Never use clipart; it sends shivers down the spine of the audience and you may lose them before you have a chance to present.
Prepare a paper to go with the presentation Always prepare a paper for the audience covering detailed numbers and so forth so that you do not have to show detail in the slides.
Understand that the PowerPoint slide is not meant to be a document; if you have more than 35 words per slide, you are creating a report, not a presentation. Each point should be relatively cryptic and be understood only by those who have attended your presentation.


Refine and rehearse


Use technology Where possible, if you are going to present on a regular basis, make sure you have a Tablet PC, which gives you the ability to draw when you are making points. This makes the presentation more interesting, no matter how bad you are at drawing.
Have a simple remote mouse so that you can move the slides along independently of your computer.
Practise, practise, practise Practice your delivery. The shorter the presentation, the more you need to practice. For a high impact one hour presentation you should invest 90 hours. 30 hours in the planning (collecting ideas, organiizing ideas and sketching the story), 30 hours designing presentation and 30 hours practising. For a 15-20 minute pitch to the CEO at least 10 practices in front of a test audience.
Steve Jobs would have covered over the magic 10,000 hours of practice that is required to be an outlier in your field.  The more he presented the better he gets.
Get trained Get training so you have mastered Eye contact, Open posture, and hand gestures.
Presentation itself Bring theatrics into your presentation. Be active as a presenter, walking up the aisle so that those in the back see you close up, vary your voice, get down on one knee to emphasize an important point; have a bit of fun and your audience will, too. Very few things are unacceptable as a presenter.

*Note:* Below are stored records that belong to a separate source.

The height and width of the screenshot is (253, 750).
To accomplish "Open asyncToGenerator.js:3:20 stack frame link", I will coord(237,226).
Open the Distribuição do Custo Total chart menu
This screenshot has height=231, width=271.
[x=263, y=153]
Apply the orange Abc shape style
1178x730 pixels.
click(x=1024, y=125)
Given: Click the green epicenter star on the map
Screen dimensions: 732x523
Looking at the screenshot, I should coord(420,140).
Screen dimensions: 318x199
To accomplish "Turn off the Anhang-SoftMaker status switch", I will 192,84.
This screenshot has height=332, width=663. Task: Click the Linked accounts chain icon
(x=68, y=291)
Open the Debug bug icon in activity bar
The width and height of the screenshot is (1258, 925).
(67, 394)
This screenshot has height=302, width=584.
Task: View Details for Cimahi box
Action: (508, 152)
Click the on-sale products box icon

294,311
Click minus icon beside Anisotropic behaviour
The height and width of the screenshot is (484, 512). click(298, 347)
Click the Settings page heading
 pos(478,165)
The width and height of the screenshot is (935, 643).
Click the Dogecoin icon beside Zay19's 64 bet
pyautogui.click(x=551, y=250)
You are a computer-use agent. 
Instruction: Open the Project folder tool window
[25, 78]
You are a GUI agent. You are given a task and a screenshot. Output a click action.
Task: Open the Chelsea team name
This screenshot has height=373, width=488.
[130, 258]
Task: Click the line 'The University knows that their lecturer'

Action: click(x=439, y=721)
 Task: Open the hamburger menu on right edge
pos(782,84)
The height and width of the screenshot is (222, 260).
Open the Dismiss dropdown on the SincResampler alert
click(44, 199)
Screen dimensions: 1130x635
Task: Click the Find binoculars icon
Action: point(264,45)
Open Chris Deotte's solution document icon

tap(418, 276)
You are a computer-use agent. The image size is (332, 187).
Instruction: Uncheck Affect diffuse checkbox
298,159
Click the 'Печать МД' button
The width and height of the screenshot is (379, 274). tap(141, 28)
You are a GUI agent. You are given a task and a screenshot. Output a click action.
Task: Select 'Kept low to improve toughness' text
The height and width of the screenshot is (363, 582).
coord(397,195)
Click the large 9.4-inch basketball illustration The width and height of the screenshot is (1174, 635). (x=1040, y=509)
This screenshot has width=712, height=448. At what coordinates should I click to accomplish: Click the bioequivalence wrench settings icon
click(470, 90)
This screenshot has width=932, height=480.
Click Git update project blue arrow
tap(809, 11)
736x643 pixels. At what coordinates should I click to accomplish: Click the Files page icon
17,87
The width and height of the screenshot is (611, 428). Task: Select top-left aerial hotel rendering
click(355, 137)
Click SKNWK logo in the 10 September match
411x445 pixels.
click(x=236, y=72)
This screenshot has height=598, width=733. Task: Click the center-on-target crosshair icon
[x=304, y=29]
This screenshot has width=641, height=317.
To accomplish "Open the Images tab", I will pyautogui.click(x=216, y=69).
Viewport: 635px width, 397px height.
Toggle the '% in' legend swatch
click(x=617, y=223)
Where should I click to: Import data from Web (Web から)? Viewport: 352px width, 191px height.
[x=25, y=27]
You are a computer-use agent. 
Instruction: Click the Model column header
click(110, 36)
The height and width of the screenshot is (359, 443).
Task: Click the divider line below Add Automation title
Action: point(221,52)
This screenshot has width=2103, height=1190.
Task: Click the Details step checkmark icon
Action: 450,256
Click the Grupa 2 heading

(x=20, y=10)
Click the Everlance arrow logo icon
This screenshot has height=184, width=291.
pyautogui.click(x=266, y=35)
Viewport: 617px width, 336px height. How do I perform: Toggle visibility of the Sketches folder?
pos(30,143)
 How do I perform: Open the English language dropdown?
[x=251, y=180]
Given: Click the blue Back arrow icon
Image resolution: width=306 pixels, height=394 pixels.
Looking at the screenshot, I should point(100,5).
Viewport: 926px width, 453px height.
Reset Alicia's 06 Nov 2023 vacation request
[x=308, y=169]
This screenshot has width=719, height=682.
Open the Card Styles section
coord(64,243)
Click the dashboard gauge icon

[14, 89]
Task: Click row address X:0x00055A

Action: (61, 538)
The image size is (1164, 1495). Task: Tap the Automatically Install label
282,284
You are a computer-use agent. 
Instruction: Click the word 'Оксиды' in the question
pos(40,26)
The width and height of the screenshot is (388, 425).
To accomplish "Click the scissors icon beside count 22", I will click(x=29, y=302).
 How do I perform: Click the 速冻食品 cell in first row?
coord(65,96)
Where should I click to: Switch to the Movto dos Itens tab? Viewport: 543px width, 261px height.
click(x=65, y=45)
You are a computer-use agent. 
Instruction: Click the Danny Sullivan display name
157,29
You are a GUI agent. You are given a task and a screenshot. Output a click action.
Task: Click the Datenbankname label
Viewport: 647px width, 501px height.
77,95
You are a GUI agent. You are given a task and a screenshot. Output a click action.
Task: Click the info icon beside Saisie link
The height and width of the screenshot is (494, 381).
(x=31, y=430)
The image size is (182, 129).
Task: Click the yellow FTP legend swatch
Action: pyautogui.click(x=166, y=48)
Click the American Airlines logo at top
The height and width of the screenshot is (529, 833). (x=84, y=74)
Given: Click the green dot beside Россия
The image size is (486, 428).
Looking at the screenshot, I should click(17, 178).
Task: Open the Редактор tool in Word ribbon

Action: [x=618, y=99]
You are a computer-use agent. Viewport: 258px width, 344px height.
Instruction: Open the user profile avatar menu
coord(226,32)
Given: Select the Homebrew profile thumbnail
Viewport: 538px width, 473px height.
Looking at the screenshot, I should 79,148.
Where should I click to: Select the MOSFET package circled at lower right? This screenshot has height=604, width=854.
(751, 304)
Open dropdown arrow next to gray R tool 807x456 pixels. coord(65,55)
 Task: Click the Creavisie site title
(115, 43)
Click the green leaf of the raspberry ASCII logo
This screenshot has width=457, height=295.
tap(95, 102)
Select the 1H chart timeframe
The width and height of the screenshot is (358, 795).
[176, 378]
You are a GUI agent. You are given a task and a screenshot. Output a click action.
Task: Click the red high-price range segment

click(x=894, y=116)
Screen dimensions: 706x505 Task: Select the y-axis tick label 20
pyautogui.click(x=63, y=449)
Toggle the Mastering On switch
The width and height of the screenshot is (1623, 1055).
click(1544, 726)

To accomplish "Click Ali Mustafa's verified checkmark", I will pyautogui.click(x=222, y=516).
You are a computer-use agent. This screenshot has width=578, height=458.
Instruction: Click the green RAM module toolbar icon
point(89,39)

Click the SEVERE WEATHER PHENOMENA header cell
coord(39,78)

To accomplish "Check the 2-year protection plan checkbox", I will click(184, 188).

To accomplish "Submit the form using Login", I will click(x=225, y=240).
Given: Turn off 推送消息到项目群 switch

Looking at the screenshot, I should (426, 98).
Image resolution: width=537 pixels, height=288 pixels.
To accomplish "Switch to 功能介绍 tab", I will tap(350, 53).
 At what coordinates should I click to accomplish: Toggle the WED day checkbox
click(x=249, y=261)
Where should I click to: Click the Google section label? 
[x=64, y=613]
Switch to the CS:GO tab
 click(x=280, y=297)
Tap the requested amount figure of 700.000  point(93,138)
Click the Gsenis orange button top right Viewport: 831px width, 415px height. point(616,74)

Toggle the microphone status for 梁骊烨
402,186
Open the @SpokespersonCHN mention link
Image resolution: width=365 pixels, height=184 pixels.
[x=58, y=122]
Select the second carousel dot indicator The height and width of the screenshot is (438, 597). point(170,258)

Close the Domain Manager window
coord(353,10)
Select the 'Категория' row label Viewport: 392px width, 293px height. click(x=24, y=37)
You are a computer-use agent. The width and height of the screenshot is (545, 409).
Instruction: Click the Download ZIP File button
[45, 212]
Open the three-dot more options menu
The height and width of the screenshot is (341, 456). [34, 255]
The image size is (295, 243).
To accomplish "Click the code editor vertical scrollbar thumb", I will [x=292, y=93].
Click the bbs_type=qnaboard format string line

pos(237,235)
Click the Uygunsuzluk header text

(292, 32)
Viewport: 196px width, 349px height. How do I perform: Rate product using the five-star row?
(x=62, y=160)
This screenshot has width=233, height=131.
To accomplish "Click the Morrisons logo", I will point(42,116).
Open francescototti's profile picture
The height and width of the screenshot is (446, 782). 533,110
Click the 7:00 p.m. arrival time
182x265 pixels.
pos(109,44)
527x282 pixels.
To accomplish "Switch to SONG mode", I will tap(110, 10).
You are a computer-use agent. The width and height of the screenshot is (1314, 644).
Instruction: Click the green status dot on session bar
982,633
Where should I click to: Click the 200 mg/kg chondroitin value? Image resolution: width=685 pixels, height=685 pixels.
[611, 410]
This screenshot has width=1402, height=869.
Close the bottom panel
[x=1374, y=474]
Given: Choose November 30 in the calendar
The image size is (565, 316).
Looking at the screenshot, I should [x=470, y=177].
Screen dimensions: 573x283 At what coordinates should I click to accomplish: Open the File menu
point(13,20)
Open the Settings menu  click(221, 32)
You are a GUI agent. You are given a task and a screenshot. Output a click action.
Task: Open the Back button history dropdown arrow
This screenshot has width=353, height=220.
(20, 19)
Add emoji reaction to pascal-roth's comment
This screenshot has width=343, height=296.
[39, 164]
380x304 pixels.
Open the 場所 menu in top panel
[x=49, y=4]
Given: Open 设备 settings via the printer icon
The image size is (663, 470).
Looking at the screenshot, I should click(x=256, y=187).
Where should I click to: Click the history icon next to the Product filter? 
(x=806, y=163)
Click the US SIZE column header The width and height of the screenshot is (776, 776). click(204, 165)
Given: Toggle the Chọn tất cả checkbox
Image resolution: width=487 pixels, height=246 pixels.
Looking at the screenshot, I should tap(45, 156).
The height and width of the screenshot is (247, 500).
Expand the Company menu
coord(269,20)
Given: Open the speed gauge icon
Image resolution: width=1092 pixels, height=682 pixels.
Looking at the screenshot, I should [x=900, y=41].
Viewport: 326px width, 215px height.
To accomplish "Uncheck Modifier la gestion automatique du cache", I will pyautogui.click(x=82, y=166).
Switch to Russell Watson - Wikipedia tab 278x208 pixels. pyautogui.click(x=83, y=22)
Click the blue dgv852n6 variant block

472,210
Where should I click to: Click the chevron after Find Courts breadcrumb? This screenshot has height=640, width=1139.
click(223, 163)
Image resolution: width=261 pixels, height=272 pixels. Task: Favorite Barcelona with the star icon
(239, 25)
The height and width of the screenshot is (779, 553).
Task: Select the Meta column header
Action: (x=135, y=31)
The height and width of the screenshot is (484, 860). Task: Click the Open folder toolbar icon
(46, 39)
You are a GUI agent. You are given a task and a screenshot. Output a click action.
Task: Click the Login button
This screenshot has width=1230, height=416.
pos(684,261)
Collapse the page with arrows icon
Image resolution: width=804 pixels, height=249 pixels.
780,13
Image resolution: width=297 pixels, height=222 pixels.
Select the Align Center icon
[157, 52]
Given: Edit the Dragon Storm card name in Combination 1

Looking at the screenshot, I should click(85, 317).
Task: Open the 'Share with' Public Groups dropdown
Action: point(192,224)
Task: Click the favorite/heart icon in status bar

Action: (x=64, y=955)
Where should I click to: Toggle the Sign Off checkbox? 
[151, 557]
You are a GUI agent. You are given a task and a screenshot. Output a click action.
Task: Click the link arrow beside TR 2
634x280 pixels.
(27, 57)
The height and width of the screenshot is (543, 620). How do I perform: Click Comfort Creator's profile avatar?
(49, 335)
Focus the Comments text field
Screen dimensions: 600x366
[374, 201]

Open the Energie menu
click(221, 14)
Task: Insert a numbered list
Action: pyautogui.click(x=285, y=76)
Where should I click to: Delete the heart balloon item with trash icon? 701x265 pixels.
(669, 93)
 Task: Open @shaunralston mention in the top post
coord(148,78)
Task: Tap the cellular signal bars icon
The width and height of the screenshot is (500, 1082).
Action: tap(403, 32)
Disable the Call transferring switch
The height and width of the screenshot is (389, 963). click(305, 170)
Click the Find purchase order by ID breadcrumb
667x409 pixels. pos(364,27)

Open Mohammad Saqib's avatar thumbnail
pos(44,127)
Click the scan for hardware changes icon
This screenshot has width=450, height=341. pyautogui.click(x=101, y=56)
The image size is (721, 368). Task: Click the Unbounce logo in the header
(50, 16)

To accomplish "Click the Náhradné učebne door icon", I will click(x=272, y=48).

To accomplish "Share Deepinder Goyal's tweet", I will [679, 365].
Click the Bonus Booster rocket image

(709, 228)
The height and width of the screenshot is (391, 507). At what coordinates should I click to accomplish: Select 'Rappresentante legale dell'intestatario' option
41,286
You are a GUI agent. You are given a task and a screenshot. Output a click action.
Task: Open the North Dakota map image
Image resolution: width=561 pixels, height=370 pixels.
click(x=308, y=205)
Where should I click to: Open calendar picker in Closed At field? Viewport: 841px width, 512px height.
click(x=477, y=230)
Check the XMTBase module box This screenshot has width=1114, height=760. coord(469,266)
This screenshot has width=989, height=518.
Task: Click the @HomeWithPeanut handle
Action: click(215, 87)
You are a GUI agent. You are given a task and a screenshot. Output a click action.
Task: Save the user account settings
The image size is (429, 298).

Always tell stories to relate to the audience, bringing in humour that is relevant to them. A good presenter should be able to find plenty of humour in the subject without having to resort to telling jokes. No doubt, some of the audience have heard the jokes and would rather hear them from a professional comedian.
Make sure your opening words grab the audience’s attention.
Always remember the audience does not know the whole content of your speech, particularly if you keep the details off the slides; if you do leave some point out, don’t worry about it—they don’t know or would not realize the error.
If there has been some issue relating to transportation, technology, and so forth that has delayed the start, avoid starting off with an apology. You can refer to this later on. Your first five minutes is the most important for the whole presentation and must therefore be strictly on the topic matter.
Greet as many members of the audience as you can before the presentation, as it will help calm your nerves, and it will also give you the opportunity to clarify their knowledge and ask for their participation such as at question time. The other benefit is that it confirms that nobody in the audience would rather be doing your role, so why should you be nervous?
If you are delivering a workshop at the end shake hands with as many of the audience as possible by positioning yourself by the door when the audience leaves.  This develops further rapport between presenter and audience.